The Sipeed Lichee RV is an inexpensive computer-on-a-module featuring an Allwinner D1 RISC-V processor, 512MB of RAM, and a microSD card reader for storage. First announced in November, it’s a module that you could theoretically use as a standalone computer thanks to an onboard USB-OTG port, it’s missing a few features like a display output.
But now Sipeed is selling a tiny, affordable dock that gives the little computer HDMI and USB Type-A ports, among other things.
The Sipeed Lichee RV module sells for $17 and you can pick up a dock for $5 (or $8 if you want a model with built-in WiFi and Bluetooth support). You can also save a buck by purchasing a $21 bundle that includes a LicheeRV + dock.
Sipeed’s Lichee RV module measures 46.2 x 25mm (1.82″ x 0.98″) and looks a bit like a stick of RAM.
At 65 x 40mm (2.56″ x 1.57″), the dock isn’t much larger, but it expands the module’s useable interfaces by providing an HDMI port with support for up to 4K@30fps output, a 40-pin header with GPIO and power switches, among other things, plus headers and connectors that you can use for speakers, microphones, and more.

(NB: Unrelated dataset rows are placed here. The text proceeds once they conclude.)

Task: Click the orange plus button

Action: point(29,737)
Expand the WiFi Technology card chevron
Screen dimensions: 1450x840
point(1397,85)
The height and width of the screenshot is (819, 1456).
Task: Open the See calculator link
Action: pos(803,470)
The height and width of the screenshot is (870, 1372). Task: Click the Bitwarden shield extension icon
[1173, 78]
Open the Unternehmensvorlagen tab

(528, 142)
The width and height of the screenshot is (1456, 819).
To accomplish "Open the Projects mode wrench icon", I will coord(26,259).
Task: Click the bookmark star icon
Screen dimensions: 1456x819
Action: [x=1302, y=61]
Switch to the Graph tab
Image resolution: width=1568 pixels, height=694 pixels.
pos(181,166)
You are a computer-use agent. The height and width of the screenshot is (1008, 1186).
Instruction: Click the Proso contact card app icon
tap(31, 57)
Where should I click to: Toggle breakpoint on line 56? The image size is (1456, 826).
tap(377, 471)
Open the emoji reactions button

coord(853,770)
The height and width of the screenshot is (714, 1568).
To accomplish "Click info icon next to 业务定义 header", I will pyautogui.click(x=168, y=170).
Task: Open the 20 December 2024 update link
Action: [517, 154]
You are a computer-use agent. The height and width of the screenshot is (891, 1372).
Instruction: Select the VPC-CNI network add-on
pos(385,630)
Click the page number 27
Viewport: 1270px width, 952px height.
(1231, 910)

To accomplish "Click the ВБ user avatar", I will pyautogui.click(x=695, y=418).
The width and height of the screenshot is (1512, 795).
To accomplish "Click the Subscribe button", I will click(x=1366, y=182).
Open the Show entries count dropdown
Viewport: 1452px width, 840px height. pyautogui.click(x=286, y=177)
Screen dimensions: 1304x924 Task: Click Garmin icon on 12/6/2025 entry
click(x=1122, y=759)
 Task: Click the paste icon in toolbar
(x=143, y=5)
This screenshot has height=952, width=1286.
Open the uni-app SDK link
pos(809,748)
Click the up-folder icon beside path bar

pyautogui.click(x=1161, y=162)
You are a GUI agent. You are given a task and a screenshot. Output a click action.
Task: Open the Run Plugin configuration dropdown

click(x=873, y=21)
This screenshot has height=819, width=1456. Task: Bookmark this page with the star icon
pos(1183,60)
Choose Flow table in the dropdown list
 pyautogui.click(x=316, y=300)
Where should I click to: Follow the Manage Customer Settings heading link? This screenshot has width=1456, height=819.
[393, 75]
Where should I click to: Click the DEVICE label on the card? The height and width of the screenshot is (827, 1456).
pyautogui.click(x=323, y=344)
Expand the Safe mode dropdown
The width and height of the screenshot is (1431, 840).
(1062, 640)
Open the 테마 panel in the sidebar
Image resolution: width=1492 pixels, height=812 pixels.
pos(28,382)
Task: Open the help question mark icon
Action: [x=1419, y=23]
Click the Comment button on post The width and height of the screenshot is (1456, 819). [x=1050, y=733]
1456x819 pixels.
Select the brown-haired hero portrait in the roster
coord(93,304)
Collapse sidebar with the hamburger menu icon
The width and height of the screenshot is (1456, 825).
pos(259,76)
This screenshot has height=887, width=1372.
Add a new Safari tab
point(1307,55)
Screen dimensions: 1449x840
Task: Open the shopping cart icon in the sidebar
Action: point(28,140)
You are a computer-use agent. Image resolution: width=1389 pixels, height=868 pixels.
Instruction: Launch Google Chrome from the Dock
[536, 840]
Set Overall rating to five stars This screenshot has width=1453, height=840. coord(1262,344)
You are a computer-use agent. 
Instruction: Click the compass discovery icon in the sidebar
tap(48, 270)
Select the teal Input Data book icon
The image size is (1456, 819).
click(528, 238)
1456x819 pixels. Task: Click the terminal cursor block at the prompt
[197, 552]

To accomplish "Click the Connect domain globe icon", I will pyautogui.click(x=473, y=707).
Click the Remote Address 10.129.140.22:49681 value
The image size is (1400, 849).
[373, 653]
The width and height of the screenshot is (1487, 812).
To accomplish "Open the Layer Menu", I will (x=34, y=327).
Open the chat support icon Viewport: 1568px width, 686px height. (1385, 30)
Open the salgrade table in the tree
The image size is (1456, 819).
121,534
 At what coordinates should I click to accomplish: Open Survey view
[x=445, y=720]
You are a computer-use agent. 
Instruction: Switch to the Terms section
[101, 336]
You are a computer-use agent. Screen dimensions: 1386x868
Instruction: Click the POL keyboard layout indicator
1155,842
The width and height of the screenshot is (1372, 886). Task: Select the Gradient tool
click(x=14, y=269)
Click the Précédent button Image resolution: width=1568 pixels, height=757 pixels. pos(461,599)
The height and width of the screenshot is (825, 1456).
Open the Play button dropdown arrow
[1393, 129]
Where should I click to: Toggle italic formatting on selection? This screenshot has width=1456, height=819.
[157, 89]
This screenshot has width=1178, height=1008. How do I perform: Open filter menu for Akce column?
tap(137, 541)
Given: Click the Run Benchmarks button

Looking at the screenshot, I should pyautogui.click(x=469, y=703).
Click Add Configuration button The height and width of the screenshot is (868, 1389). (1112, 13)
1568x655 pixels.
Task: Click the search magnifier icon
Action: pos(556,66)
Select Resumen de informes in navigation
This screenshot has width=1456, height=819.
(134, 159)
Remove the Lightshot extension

There’s also an RGB LED light and a reset button.
The $8 version of the board has a Realtek RTL8723DS wireless chip with support for dual-band 802.11b/g/n WiFi and Bluetooth 4.2.
Sipeed says the Lichee RV has at least some support for Debian, Ubuntu, OpenSUSE, Tina Linux, RustSBI, and OpenWRT, but the only operating system that supports keyboard input so far is Debian, suggesting that some of the others are still very much works in progress.
You can find documentation (in Chinese) for the Lichee RV at the Sipeed wiki.
via SipeedIO
Wow, Chinese ingenuity 🙂
Instead of using the SODIMM port or some other module port.
They come with double M.2 this is hilarious.
By the way D1 Risc-V core is implemented in such way that may never
see mainline/upstream/official Linux.
But hey it also has ARM Cortex-A7 core in the die 🙂
Why will this never see Linux mainline?
I am also interested in the problem with Linux support.